What’s underestimated, Rick continues, is that miners are paying off the debt. According to estimates by Canaccord Genuity it cites, it will go from taking on total debt of $18 billion again in 2014 to net cash (in excess of debt) of $15 billion by 2022.

However, feelings towards miners range from apathy to hostility, although inflation proves to be more hawkish than fleeting and their improved management and metrics. Meanwhile, cryptocurrencies are the shiny new thing that is attracting speculative interest as the broad stock market is steadily rising.

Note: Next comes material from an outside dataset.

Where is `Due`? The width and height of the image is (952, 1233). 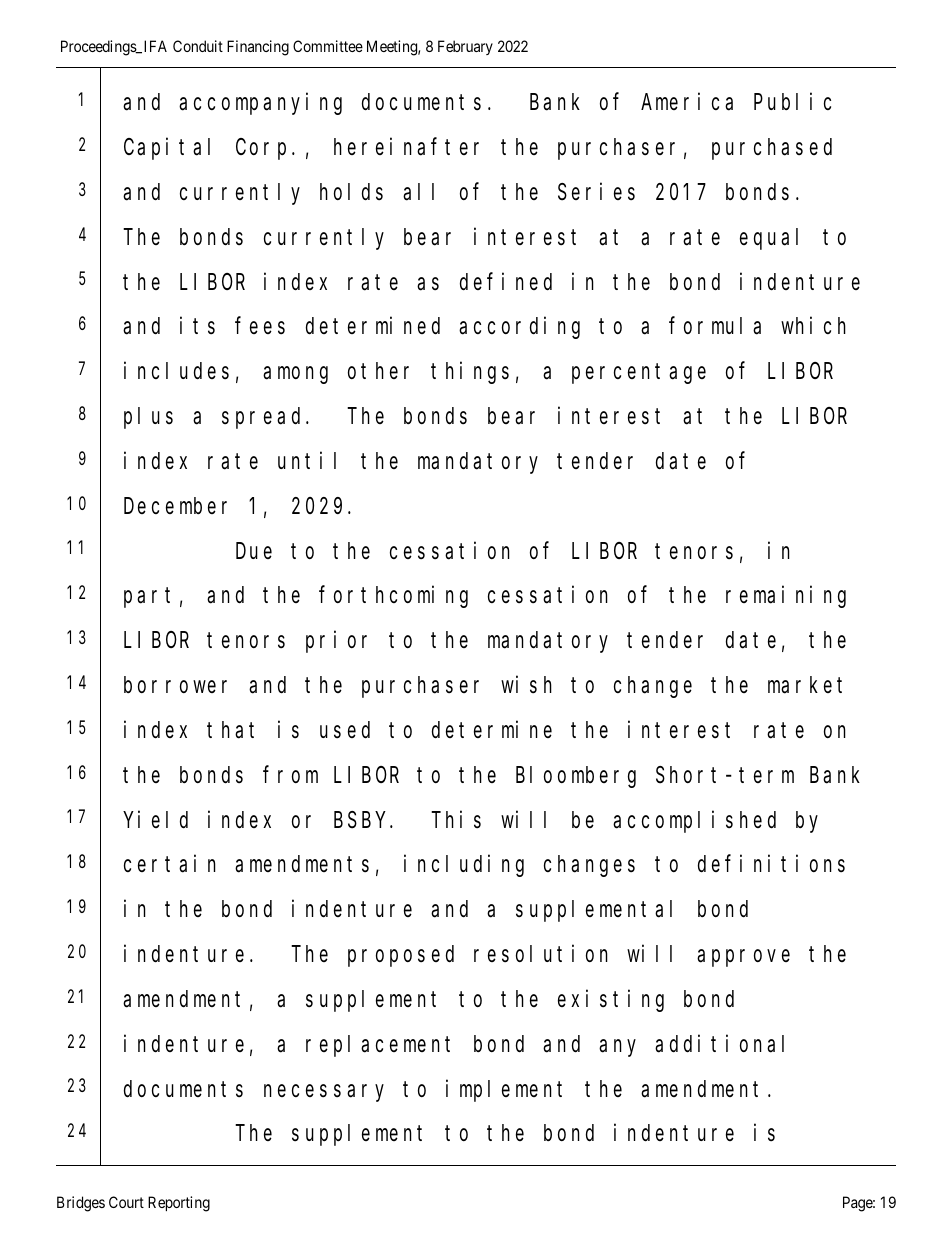
Due is located at coordinates (254, 551).
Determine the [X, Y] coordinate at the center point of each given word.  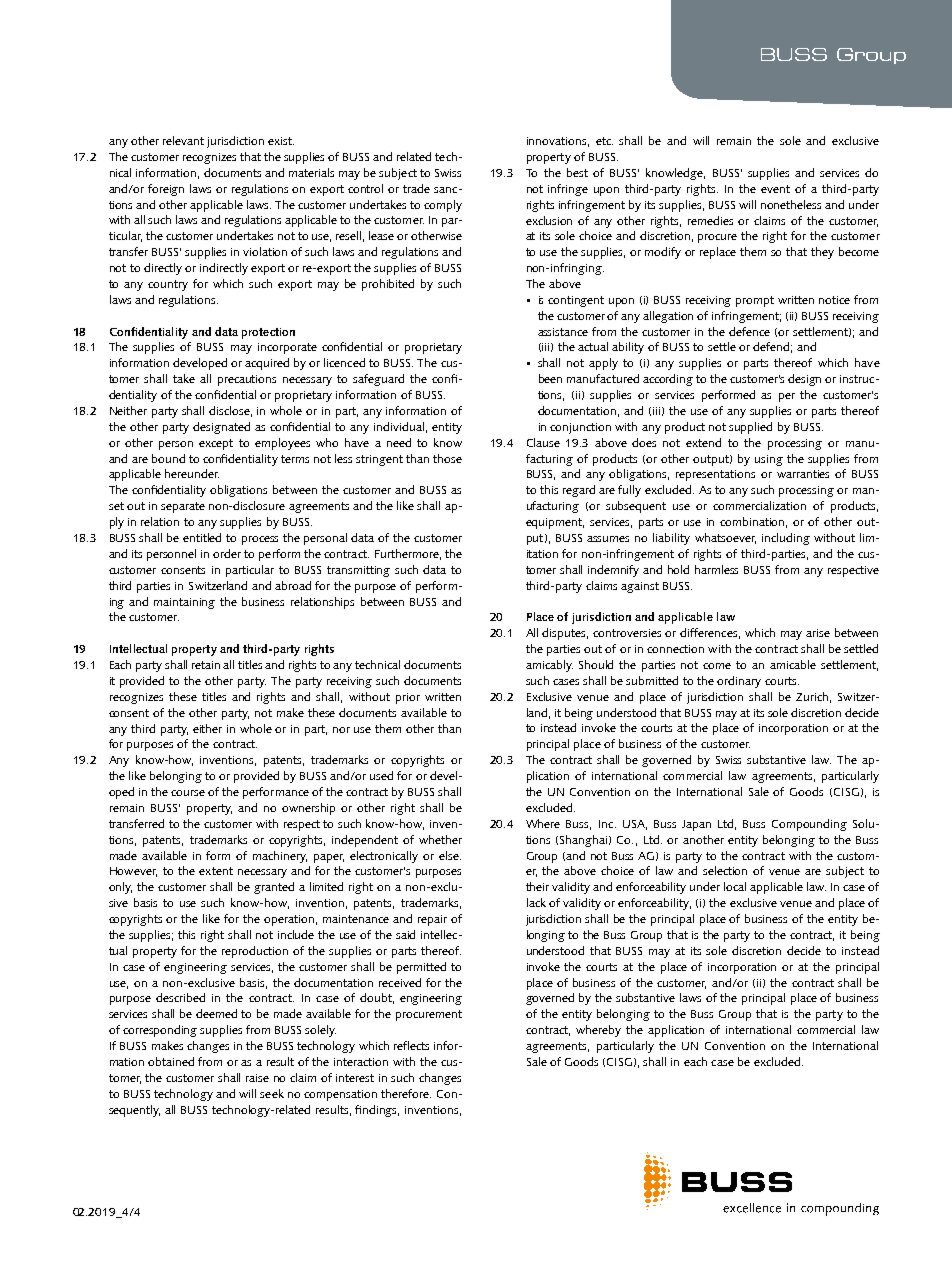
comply [443, 206]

Rick says that gold acts as a store of value right now. But in order to “hockey kick off” in the group, the broad market will have to stop recording new highs almost daily. Therefore, there is no urgent need to buy gold stocks, at least not until the group pops up and attracts traders’ interest, most likely upon reversing the initial advance, it is assumed.

For those true opponents looking to put a little of their wallets in these unpopular laggards, Reik prefers the novice miners of the GDXJ ETF. They may become candidates to take over majors in the GDX ETF, which should replace depleted reserves. But remember, while you watch your friends riding bull markets and getting all the investor and media attention, the opponents are the only ones.